Close up of female holding several pills in one hand and glass of water in the other; adherence challenges concept

Using Data to Spot Adherence Challenges During Treatment

Patient adherence to treatment protocols is essential to patients’ health and long-term outcomes. It’s also essential for providers and researchers, for whom data on rare diseases in particular can be difficult to obtain.

Adherence challenges during treatment can be identified early enough for intervention through use of data. Data collection during diagnosis and treatment can help providers identify the warning signs of patient dropout. By collecting data in a single centralized platform, providers, insurers and other participants in patient care can gather insights and respond more effectively.

Why Do Patients Drop Out?

The reasons patients skip treatments or stop participating in treatment protocols are as varied as the patients, conditions and treatments themselves. Yet several broad themes emerge in studies of patient non-adherence.

In a 2022 article in Frontiers in Rehabilitation Science, Maiken Bay Ravin and fellow researchers examined dropout rates among ischaemic heart disease patients. They found four main reasons these patients choose to forego rehabilitation and treatment:

  • Challenges with the cardiac rehabilitation program itself, like a failure to understand how to follow the program or an aversion stemming from previous poor experiences with rehabilitation.
  • Logistical issues, such as lack of transportation or insurance hurdles.
  • Intrapersonal problems, including a lack of engagement and discomfort with the treatment regimen.
  • Clinical factors, like medication side effects and comorbid conditions.

Some conditions tend to result in higher non-adherence rates among patients than others. A 2022 study by HyunChul Youn and fellow researchers in the Annals of General Psychiatry, for example, noted that patients with bipolar disorder may have non-adherence rates of 30 to 50 percent when it comes to taking — or failing to take — their medications.

In the case of bipolar disorder, non-adherence to medication schedules may result in “aggravation, [bipolar disorder] recurrence, emergency room visits, re-hospitalization, and poor psychosocial outcomes,” write Youn and the research team.

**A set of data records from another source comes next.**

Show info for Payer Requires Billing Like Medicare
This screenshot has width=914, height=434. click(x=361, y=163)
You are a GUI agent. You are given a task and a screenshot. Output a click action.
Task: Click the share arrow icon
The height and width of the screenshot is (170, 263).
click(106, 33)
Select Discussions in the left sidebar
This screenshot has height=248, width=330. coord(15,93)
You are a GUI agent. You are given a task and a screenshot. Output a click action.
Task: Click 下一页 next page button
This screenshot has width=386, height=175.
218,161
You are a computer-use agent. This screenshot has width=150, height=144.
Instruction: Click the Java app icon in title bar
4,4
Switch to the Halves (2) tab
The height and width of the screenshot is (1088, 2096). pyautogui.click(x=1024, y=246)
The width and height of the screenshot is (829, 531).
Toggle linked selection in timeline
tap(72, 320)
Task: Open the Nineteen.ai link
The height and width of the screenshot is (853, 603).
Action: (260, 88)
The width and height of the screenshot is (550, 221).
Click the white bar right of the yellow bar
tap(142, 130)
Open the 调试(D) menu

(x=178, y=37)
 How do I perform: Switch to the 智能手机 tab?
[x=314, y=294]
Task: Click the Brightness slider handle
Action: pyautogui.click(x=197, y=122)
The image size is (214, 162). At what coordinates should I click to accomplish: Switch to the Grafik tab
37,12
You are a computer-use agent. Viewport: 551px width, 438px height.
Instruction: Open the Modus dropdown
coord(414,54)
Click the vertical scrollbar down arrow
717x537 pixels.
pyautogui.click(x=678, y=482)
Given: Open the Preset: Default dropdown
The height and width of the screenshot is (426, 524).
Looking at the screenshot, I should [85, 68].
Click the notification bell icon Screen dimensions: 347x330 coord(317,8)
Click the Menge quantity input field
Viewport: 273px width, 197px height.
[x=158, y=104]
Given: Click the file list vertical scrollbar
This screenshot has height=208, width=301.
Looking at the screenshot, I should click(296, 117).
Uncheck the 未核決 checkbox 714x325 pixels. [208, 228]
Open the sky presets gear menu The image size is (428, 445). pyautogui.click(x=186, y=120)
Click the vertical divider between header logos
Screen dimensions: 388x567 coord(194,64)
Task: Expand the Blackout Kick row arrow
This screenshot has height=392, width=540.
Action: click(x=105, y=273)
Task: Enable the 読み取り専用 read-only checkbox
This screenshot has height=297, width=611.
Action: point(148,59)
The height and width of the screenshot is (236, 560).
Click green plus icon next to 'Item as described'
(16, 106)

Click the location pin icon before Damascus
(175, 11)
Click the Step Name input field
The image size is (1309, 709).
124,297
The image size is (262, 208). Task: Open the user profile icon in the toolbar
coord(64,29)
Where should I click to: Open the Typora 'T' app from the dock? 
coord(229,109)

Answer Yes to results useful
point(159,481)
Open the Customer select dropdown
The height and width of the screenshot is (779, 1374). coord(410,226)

Other conditions produce their own sets of adverse results linked to non-adherence to medication regimens. In all cases, patients who don’t stick to their medications risk poorer outcomes than patients who do.

Healthcare professional puts hand on patient's shoulder; adherence challenges concept

How Integrated Data Analysis Helps Spot Adherence Challenges

Many studies have identified issues with spotting adherence problems before they occur. Youn, et al. note, for example, that patient self-reporting does not produce a reliable set of data on its own. Providers who wait for follow-up appointments to gather information, however, may be missing opportunities to intervene before patients drop out of treatment.

In an article in Trials, Jennifer B. Levin and fellow researchers found that a multimodal approach to adherence threats helped more patients with bipolar disorder stay on their medications. The researchers found that “there is no single approach that has superior adherence enhancement.” They also found that more data is needed to better understand non-adherence issues, and that digital tools can support adherence for patients.

One way to address all three findings is through a single integrated treatment management platform.

A treatment management platform connects patients, providers, insurers and other participants in one digital location and through one interface. The platform allows for multimodal approaches to patient education and assistance. It centralizes data collection, allowing for more streamlined data analysis. It helps patients communicate more easily, and it helps ensure that patients receive the type of support they need when they need it.

Patients experiencing side effects, for instance, may need help from a healthcare provider or a pharmacist. A patient at risk of stopping medication due to financial issues, on the other hand, may need to speak to an insurer or a third party who can help with financial support.

When data is collected in one location, through one platform, these issues in the flow of care can be spotted more quickly. Once spotted, they can be addressed by the right professional. A more prompt response may resolve adherence challenges before patients take the matter into their own hands — and disappear from treatment.